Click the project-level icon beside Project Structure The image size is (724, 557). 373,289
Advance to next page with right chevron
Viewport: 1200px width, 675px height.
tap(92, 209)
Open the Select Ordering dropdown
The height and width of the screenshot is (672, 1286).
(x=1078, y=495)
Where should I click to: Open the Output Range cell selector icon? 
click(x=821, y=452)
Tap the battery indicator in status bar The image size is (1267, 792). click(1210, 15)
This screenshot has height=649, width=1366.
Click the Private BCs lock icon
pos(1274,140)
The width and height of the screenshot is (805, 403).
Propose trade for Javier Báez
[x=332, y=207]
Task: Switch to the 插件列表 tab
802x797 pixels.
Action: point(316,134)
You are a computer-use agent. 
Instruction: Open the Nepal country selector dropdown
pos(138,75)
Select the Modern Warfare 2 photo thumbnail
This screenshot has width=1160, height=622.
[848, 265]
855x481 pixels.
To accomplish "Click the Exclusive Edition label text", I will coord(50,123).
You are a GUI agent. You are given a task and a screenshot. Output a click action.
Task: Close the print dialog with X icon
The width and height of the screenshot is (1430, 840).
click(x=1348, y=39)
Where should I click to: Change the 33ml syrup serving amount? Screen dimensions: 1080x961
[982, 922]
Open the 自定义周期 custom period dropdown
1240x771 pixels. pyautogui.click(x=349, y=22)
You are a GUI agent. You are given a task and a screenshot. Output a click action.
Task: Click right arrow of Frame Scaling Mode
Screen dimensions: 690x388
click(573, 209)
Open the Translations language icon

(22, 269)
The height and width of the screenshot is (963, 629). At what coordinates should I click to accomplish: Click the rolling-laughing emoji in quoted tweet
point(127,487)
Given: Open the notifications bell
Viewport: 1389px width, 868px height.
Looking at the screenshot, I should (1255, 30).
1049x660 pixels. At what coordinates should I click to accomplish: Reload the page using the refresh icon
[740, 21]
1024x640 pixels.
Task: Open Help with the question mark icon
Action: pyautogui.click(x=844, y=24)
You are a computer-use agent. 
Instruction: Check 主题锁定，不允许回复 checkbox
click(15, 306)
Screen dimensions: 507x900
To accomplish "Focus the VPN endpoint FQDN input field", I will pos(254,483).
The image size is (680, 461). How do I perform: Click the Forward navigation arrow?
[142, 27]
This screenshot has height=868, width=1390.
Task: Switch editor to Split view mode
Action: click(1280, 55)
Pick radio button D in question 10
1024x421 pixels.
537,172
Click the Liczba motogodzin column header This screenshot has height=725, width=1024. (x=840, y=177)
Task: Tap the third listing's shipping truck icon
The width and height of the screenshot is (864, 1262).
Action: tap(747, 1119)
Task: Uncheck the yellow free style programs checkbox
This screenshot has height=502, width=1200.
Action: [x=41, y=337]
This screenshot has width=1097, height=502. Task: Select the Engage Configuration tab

**Task prompt:** Give back, unchanged, the line containing "Click the Liczba" and each line that comes after it in the entries above, ending with the last.

**The answer:**
Click the Liczba motogodzin column header This screenshot has height=725, width=1024. (x=840, y=177)
Task: Tap the third listing's shipping truck icon
The width and height of the screenshot is (864, 1262).
Action: tap(747, 1119)
Task: Uncheck the yellow free style programs checkbox
This screenshot has height=502, width=1200.
Action: [x=41, y=337]
This screenshot has width=1097, height=502. Task: Select the Engage Configuration tab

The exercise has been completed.